On the upcoming ICED EARTH DVD, "Gettysburg (1863)":

"It's actually been in the works for quite a while from the idea of being an audio thing only — doing a Surround Sound mix of one of my epics, which is something [producer] Jim Morris and I have been wanting to do for years. I mean, we've been talking about this since we did 'The Suffering' trilogy on 'The Dark Saga'. I mean, the kind of music I write, we've always talked about how fun it would be to have that atmosphere in the Surround Sound. The original idea was to have a bonus disc in the release of 'The Glorious Burden' and just have it be a 5.1 mix of the 'Gettysburg' track, but that was gonna make it really too expensive, so the idea just [started] from that snowballed into, 'Let's create a video.' It is a very different thing for a metal band to release because of all that extra historical stuff on it, but I think it's unique and it's cool. The day wil come, too, when ICED EARTH does our concert DVD — that will happen, just not yet, and mainly for contractual reasons, because of our back catalog. Once those rights to re-record those old songs come back to me, then we could do 'em in a DVD format or another live album, or whatever, and release them, but it would have been a contractual nightmare to try and do that now.

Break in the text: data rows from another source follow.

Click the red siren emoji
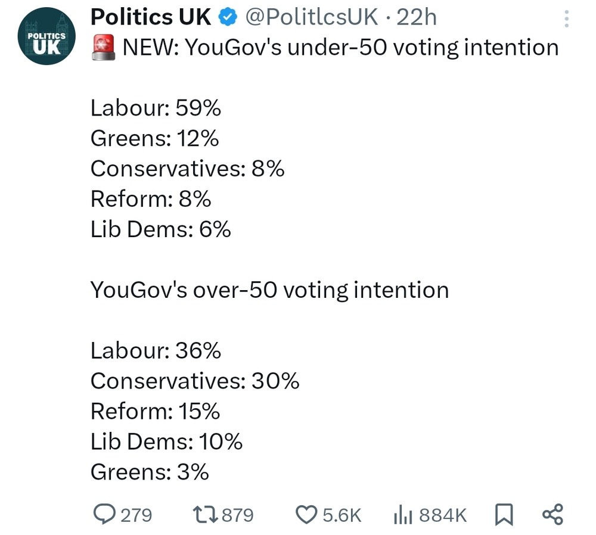Viewport: 596px width, 535px height. coord(103,47)
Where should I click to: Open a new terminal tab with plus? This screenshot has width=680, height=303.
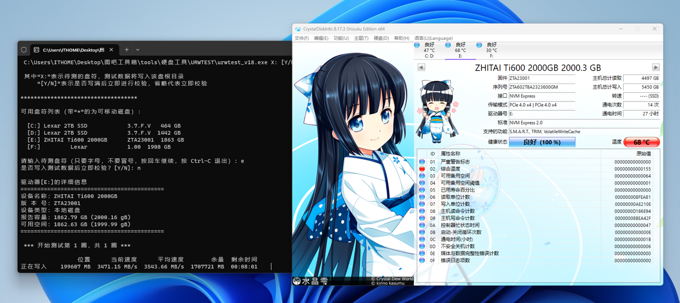coord(127,50)
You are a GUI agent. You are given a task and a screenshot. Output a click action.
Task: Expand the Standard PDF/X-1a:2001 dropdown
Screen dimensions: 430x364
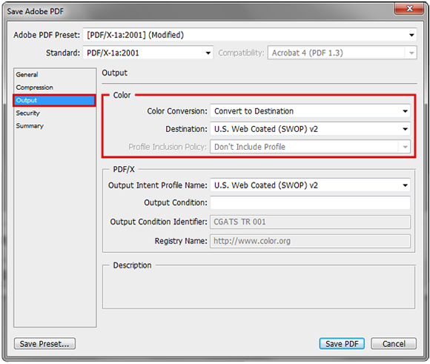(148, 53)
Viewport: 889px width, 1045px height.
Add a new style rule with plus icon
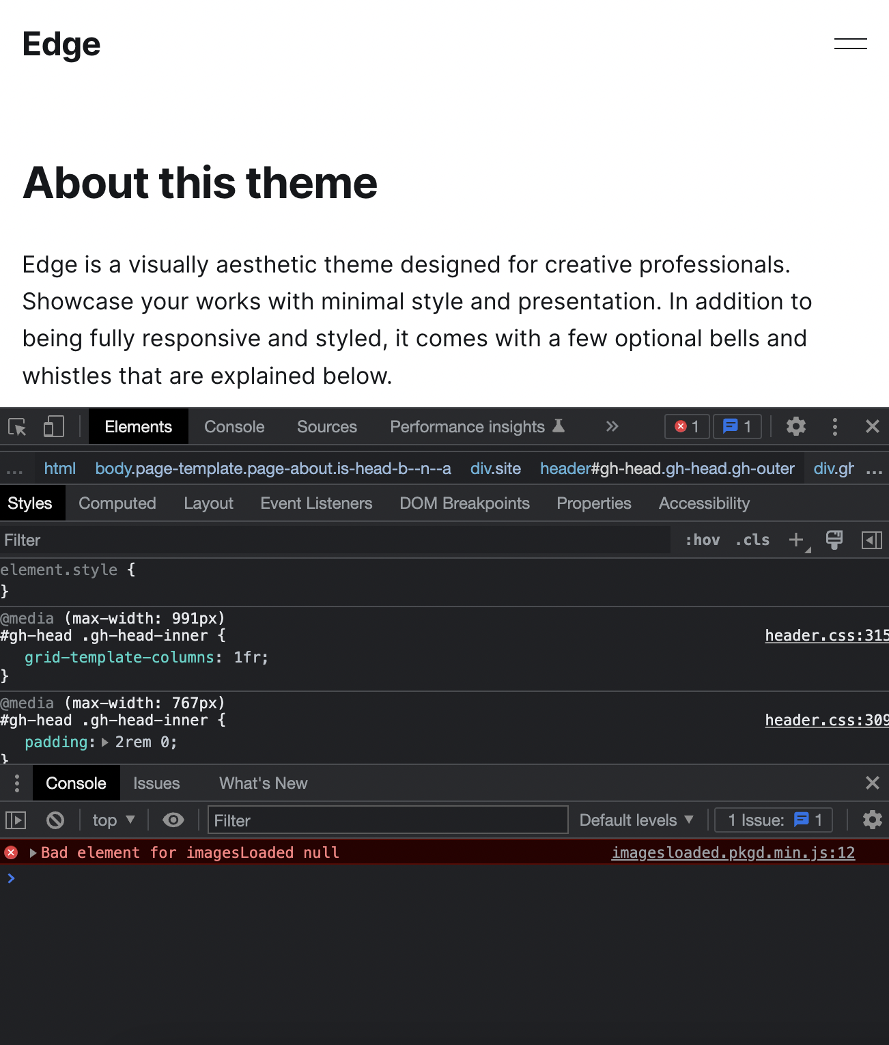(796, 540)
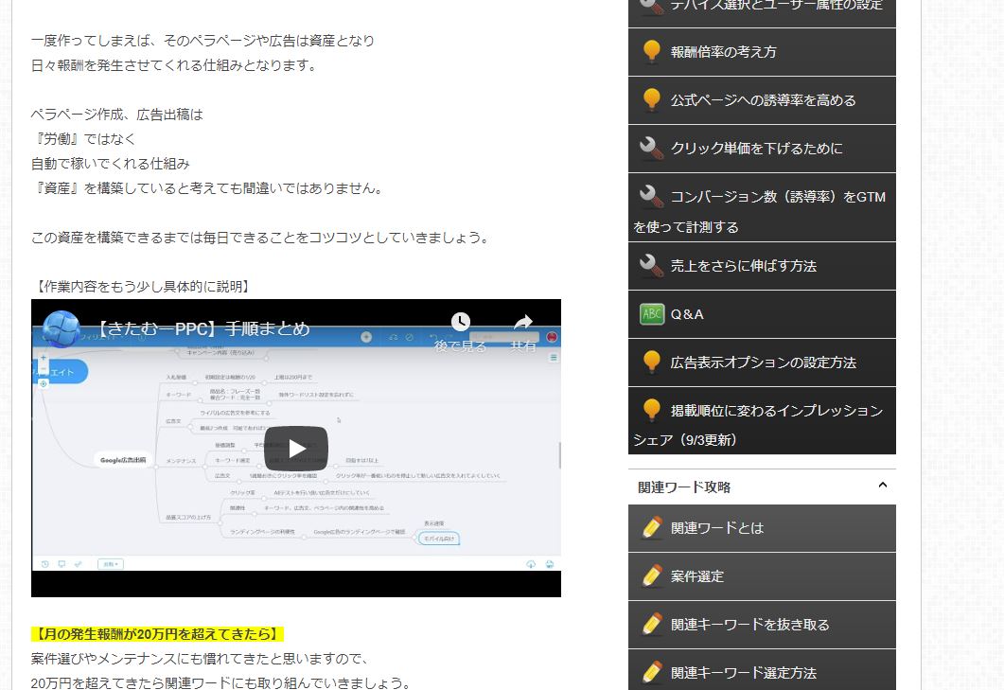Click lightbulb icon beside 広告表示オプションの設定方法

pyautogui.click(x=651, y=363)
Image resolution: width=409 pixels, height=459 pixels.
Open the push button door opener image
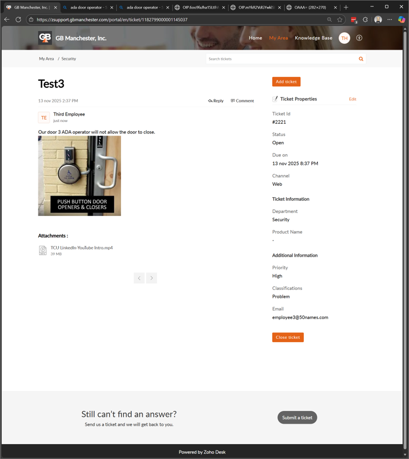pos(80,176)
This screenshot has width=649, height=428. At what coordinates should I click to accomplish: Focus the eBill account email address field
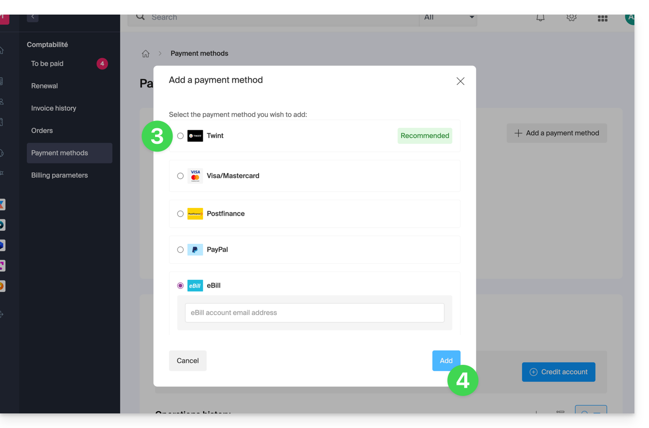315,313
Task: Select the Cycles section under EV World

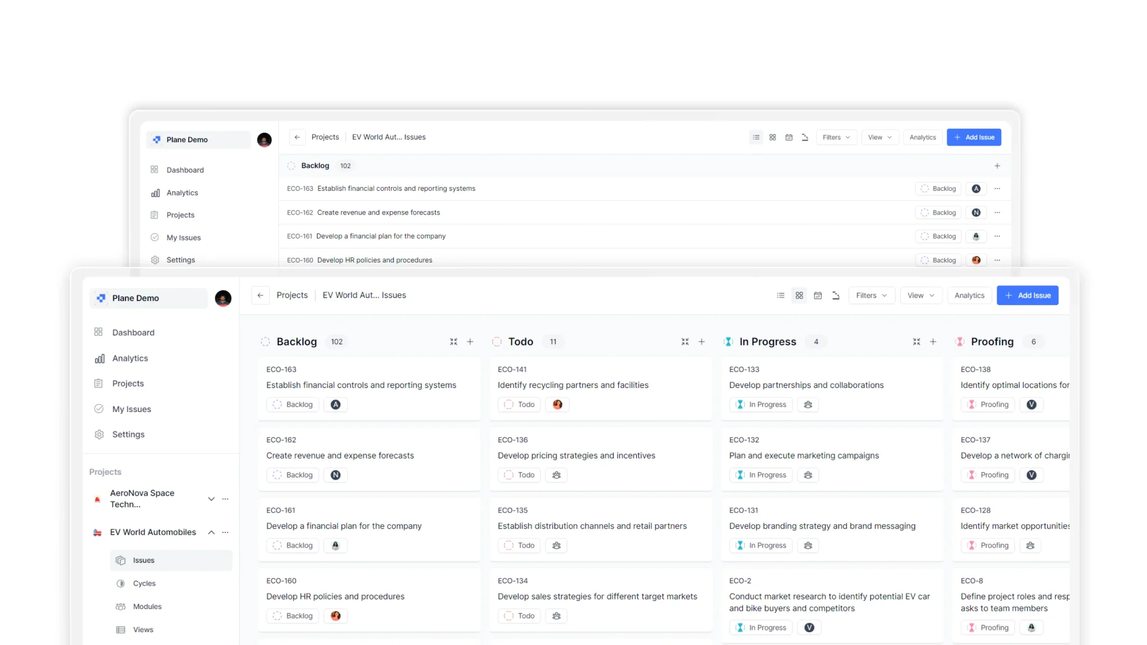Action: coord(144,583)

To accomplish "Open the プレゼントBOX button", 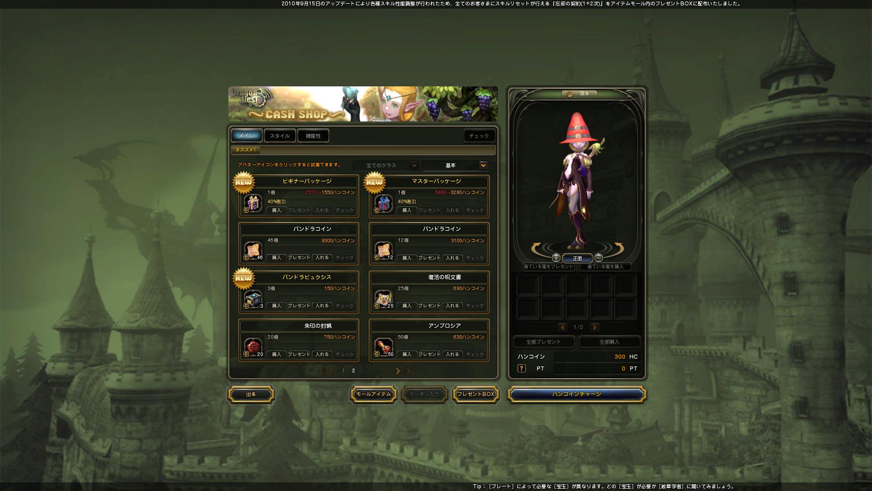I will [476, 394].
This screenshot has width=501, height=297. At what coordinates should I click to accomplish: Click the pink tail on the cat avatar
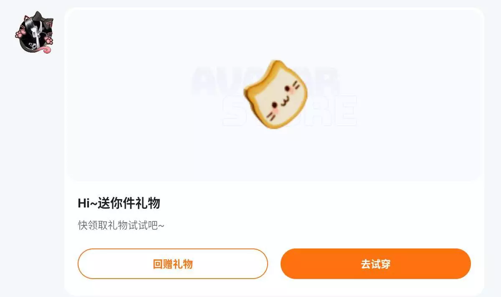pyautogui.click(x=45, y=49)
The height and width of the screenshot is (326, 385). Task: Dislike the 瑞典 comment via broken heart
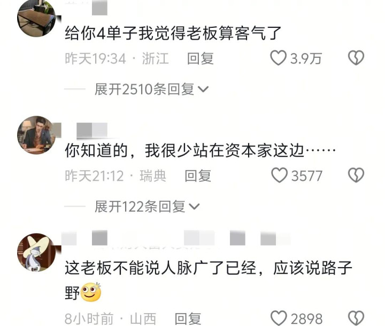356,175
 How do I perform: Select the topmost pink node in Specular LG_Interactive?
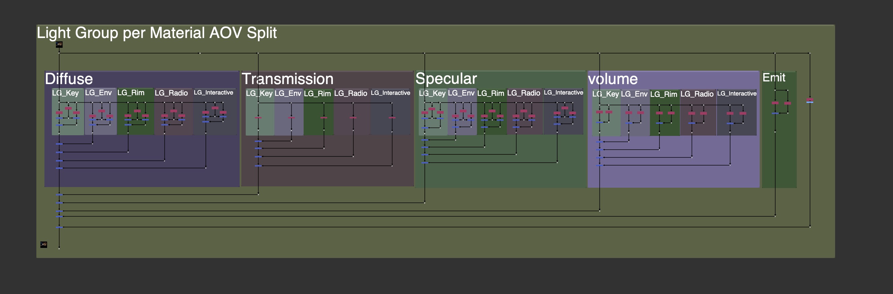(565, 108)
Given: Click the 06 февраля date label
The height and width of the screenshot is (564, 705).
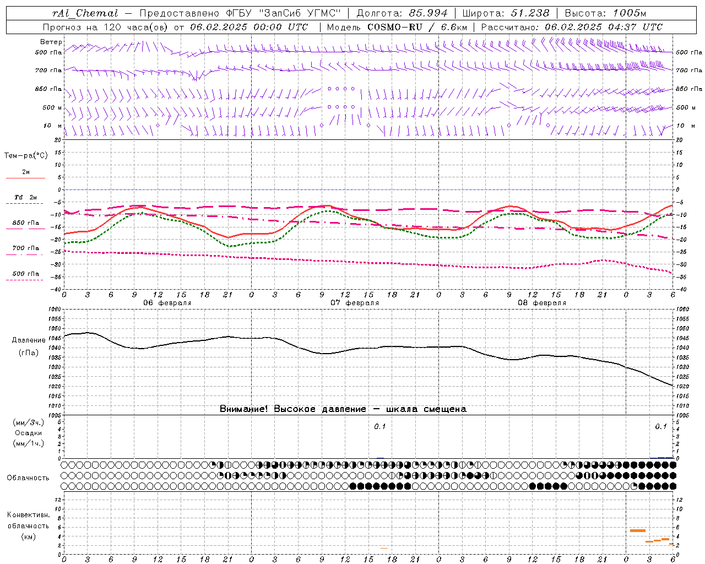Looking at the screenshot, I should point(167,303).
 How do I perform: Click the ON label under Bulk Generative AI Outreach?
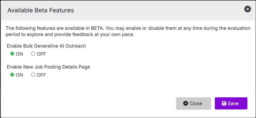(19, 54)
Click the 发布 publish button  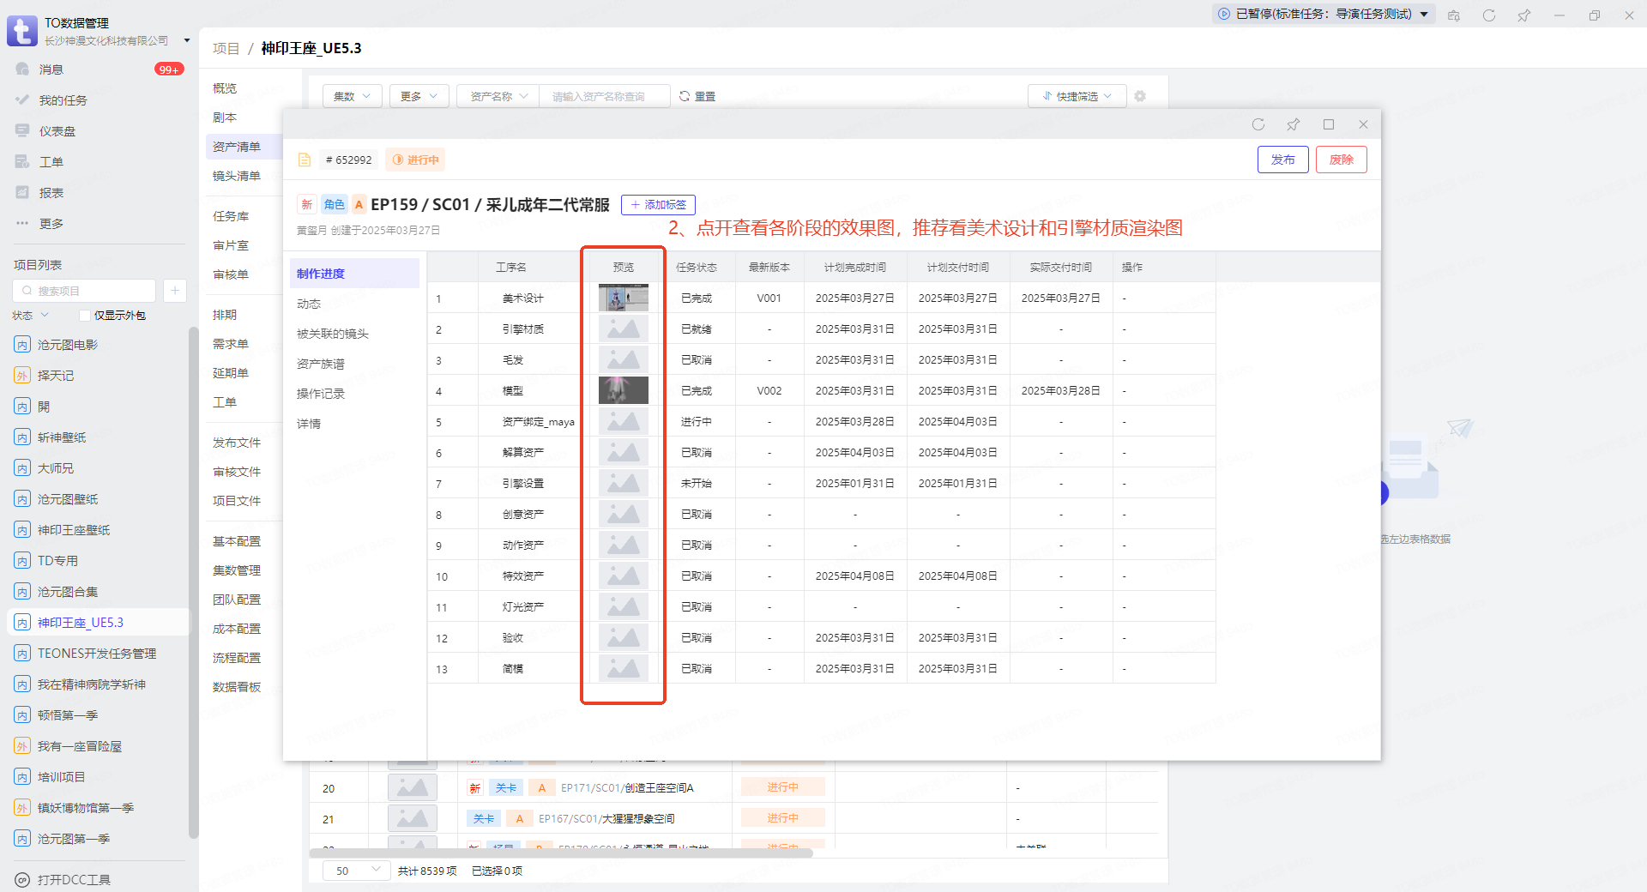[x=1282, y=160]
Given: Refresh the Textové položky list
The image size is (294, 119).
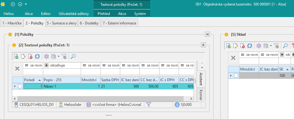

But this is something that I think… it's gonna appeal to a lot of people besides the metal crowd, but I also think that it's the kind of thing that probably won't appeal to every metal fan. I mean, nobody's holding a shotgun saying, 'You have to buy this.' It's just it's… for the real-hard die-hard collectors and stuff, I think it's a good thing and at the end of the day, if it inspires people, man, that's what it's all about."